Astra Model 3000. Pistol is in very nice condition IMO with normal holster wear where you would expect to see it. Chambered in 9mmK/.380 ACP. The pistol functions as it should with no feed or extraction problems using Fiocchi ammunition. Serial number indicates a 1952 production while the date code stamp A-1 indicates 1955 proof. See pictures for condition and markings
Astra Unceta y Cía was a Spanish weapons manufacturer founded on July 17, 1908 under the name Esperanza y Unceta by Juan Esperanza and Pedro Unceta.First based off Eibar, the stronghold of the Basque arms industry, the company moved in 1913 to Guernica.
Juan Esperanza Salvador (1860–1951) and Pedro Unceta (1854–1934), both from Eibar, founded the company in 1908 under the name P.Unceta y J.Esperanza for the purposes of the “sale of machinery and accessories of all types”. At this stage there was no mention of the sale or manufacture of arms, although both partners had previously been engaged in this field on their own account. In 1908 Juan Esperanza had six full-time staff, and in 1910, ten staff. In 1911 he formed a partnership with Isidro Gaztañaga – Gaztañaga y Esperanza. This new company had between 20 and 30 staff. From 1911 onward patents for firearms began to be issued to P.Unceta y J.Esperanza, concerning improvements to self-loading pistols. In 1913, manufacture of pistols began at their new factory.
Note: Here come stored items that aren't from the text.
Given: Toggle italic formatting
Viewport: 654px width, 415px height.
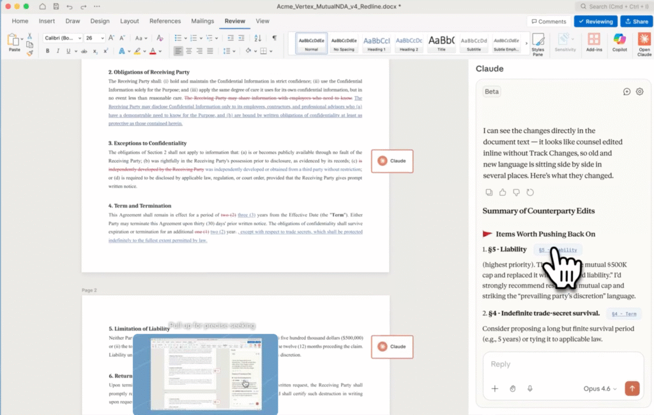Looking at the screenshot, I should [x=58, y=51].
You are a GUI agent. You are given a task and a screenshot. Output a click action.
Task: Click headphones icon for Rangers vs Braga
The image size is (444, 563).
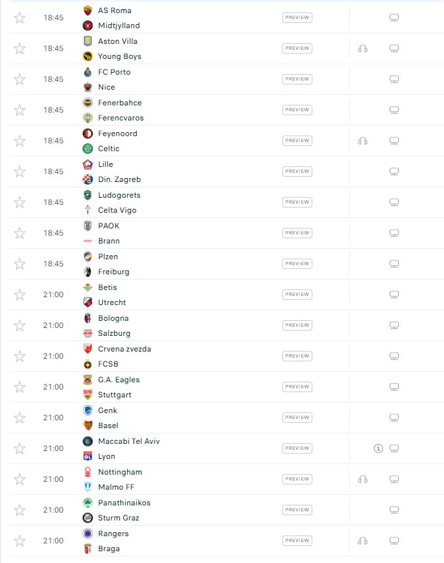click(x=363, y=541)
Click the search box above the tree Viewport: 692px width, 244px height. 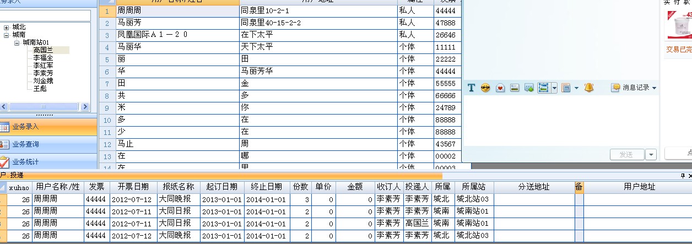coord(45,15)
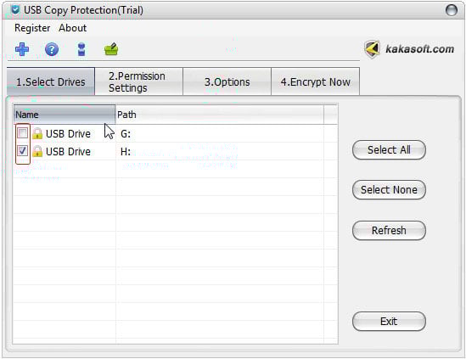Switch to 2.Permission Settings tab
466x359 pixels.
tap(139, 81)
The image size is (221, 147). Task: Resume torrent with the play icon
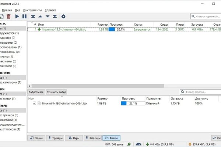pyautogui.click(x=17, y=17)
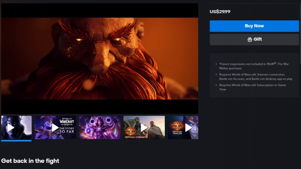Click the 'Official Cinematic' caption text
The image size is (301, 169).
click(x=135, y=137)
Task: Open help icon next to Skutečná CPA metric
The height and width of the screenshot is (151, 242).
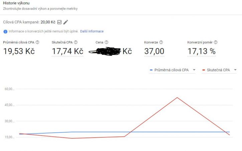Action: coord(76,42)
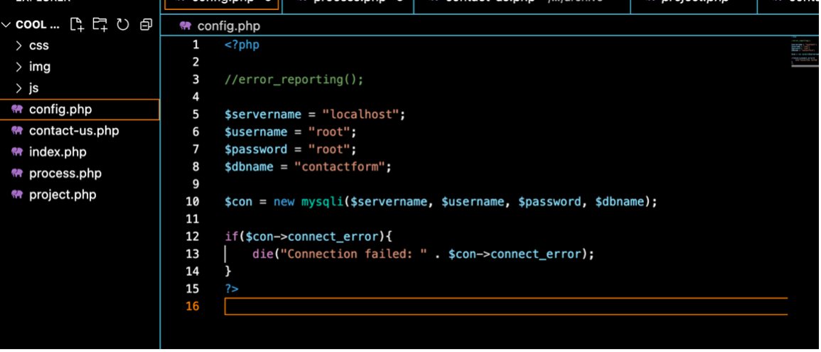This screenshot has width=821, height=352.
Task: Click the New File icon in Explorer
Action: 77,25
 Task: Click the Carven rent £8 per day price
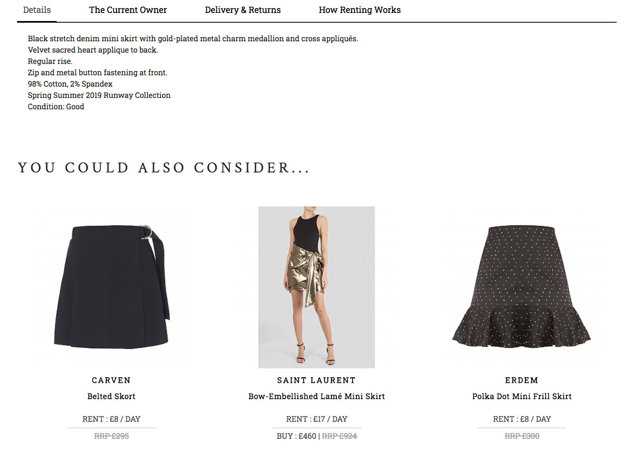pos(111,419)
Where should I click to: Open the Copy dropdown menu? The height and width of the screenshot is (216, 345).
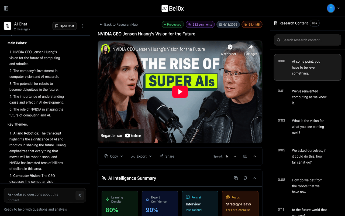[114, 156]
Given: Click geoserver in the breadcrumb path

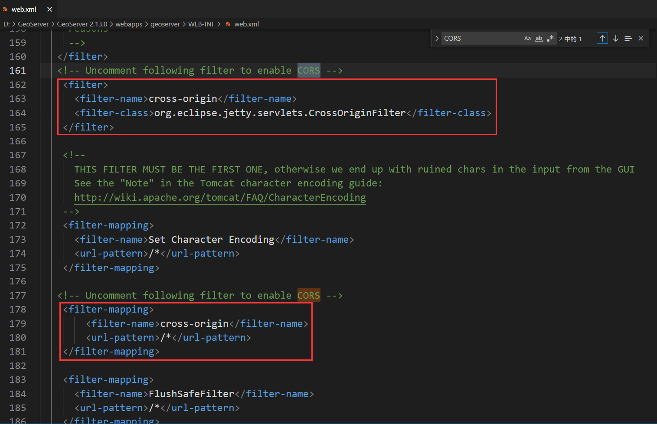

In 1912 a new pistol was adopted by the Spanish military, designed by a retired military officer, Lieutenant-Colonel Don Venancio López de Ceballos y Aguirre, Count of Campo-Giro. The new gun was officially designated the Pistola Campo-Giro de 9mm Modelo 1912, but is generally referred to as the Campo-Giro after its inventor.
After an unknown number of Modelo 1912 pistols had been manufactured, the army became aware that an improved version of the pistol that had been developed by Astra-Unceta, and in January 1914 this model was adopted as the Pistola Campo-Giro de 9mm Modelo 1913. The Model 1913 was manufactured by Esperanza Y Unceta and the increased volume of orders triggered their move to a new factory in Guernica. During 1914 1,300 pistols were made before production was halted to include new modifications.
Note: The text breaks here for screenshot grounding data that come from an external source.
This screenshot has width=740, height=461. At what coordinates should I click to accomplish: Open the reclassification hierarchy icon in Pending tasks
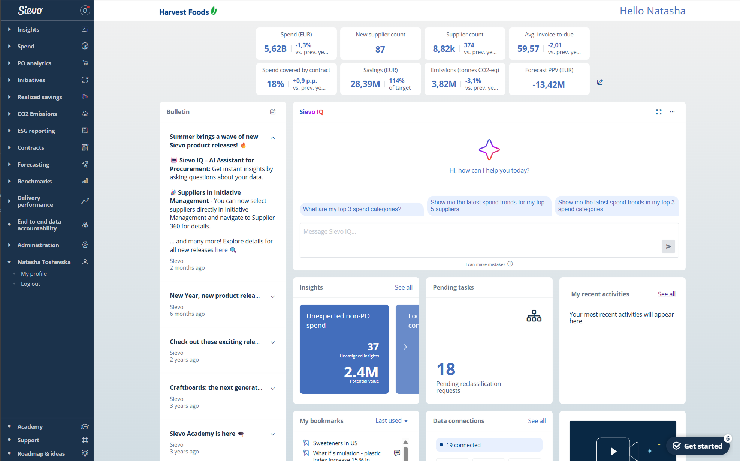coord(534,316)
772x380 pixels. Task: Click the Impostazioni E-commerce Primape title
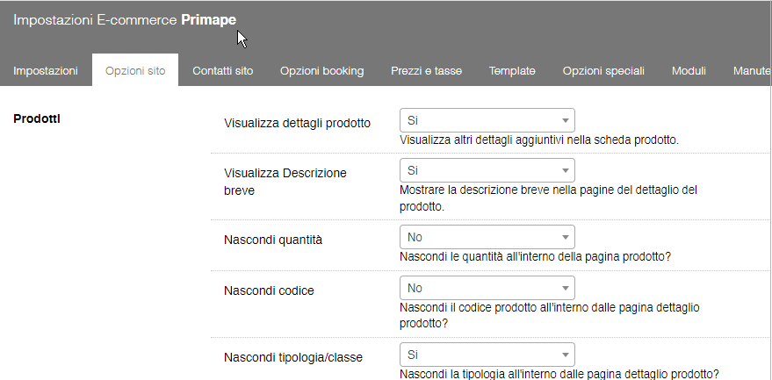125,19
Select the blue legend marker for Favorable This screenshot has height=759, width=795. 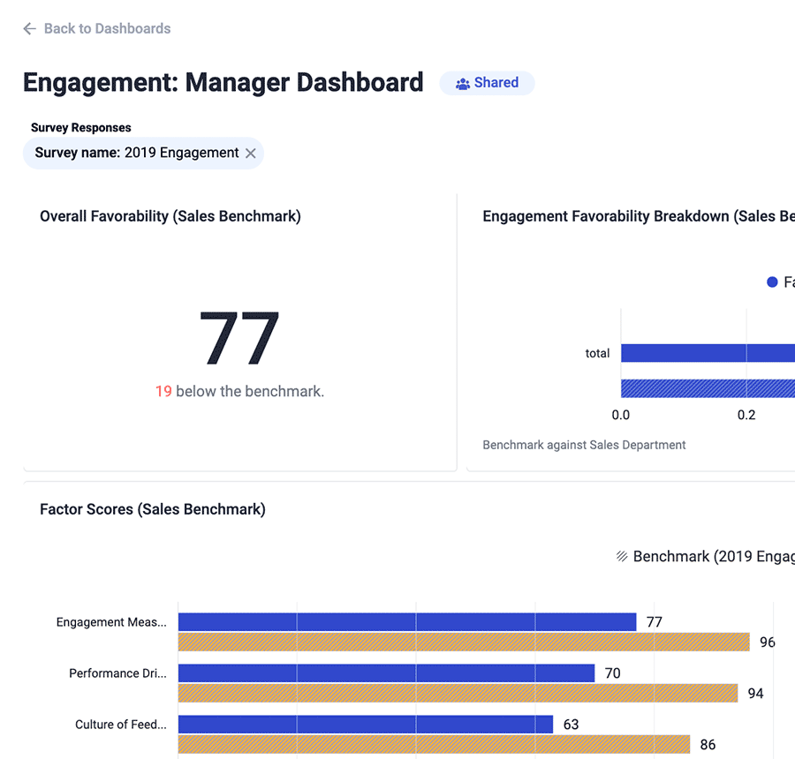[773, 282]
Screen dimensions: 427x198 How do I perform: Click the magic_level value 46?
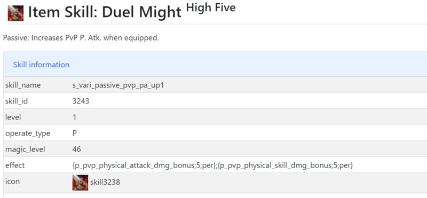click(77, 149)
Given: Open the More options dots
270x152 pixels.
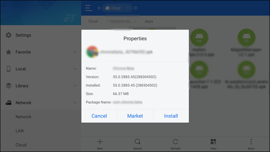Looking at the screenshot, I should (251, 142).
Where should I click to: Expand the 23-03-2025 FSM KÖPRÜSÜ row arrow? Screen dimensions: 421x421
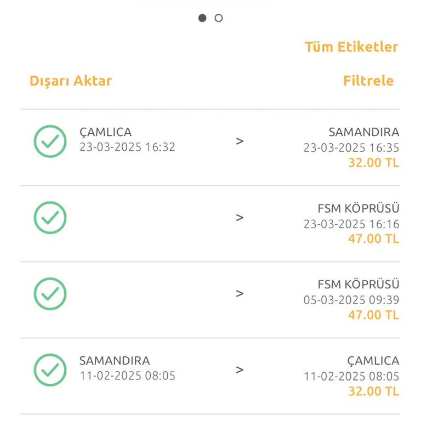tap(240, 218)
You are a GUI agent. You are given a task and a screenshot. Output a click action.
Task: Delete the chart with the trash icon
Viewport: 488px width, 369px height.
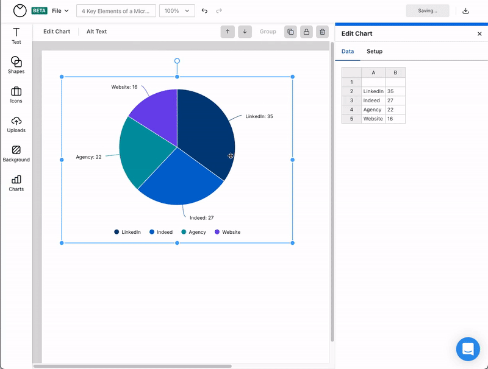(322, 31)
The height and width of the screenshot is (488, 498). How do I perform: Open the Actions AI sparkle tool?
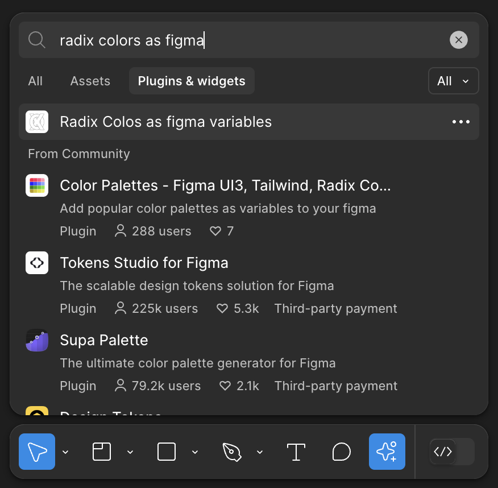(x=387, y=452)
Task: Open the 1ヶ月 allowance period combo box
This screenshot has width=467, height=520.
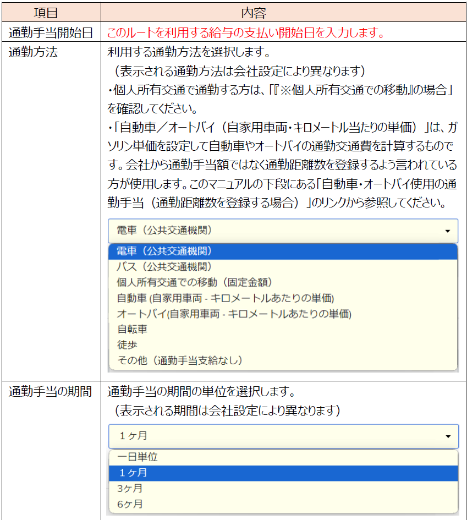Action: 283,436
The Modelo 1913 was a delayed blowback design, unusual in a gun chambered for a powerful military cartridge. The Campo-Giro used a powerful spring to handle the recoil of the 9mm Largo cartridge, and had a smaller spring beneath the barrel to serve as a shock absorber and delay the opening of the breach. It retained an external hammer and a top ejection port like the Bergmann–Bayard, but had its magazine in the grip instead in front of the trigger guard, thus allowing a much longer barrel to be fitted. The magazine release lever was just behind the oval-shaped trigger guard between it and the front of the frame. The slide was fixed to the frame by a transverse wedge behind the breech that in turn was held in place by the firing pin. The Campo-Giro was over 225mm (9 inches long), weighed over 900 grams (2 pounds) unloaded, and had an 8-round magazine. It produced a greater muzzle velocity from the 9mm Largo round than did the Bergmann–Bayard, due to its 165mm (6 5/8 inch) longer barrel. The pistol was well made and accurate, but difficult to disassemble.
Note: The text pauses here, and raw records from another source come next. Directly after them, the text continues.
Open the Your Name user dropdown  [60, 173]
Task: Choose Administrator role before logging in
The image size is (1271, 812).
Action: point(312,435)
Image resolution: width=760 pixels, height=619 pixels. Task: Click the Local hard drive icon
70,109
Campo-Giro patented new improvements in 1913, 1914, and 1915, resulting in a redesigned frame, redesigned mainspring and the magazine release being moved to the bottom of the grip. Because of the First World War, the supply of black buffalo horn that was used for the grips was interrupted and it was substituted for wood. The improved model was adopted in September 1916 as the Pistola Campo-Giro de 9mm, Modelo 1913-16. The company manufactured 13,625 examples between 1916 and 1919.
First World War
During the First World War the firm supplied the Allies with an estimated 150,000 Ruby-type self-loading pistols. Ironically, the company had first introduced this design in 1911 as the Victoria, a pistol based on the Browning M1903 with improvements patented by Pedro Careaga in 1911, and by the Esperanza y Unceta company in 1912. These patents may have covered the dual-purpose frame-mounted safety (instead of a grip safety), and the method of machining the serrations on the slide using a lathe. The Victoria was in turn copied by Gabilondo y Urresti in 1914, the only real improvement being to increase the magazine capacity to 9 shots and fit a military style lanyard ring. In 1915 Gabilondo sent examples of the pistols to the French government, and after testing was completed in May 1915, the French decided to accept the Ruby as the Pistolet Automatique, Type Ruby. Substantial contracts were awarded to Gabilondo and eight partner companies, and eventually desperation led to over 40 Spanish arms makers, including Esperanza y Unceta receiving contracts totaling at least 710,000 and perhaps as high as 950,000 pistols. Esperanza y Unceta marked their Ruby-types Model 1914, Model 1915, Model 1916, Astra, Brunswig, and Victoria. They were also stamped with the French military identification mark EU on the frame and on the base of the magazine.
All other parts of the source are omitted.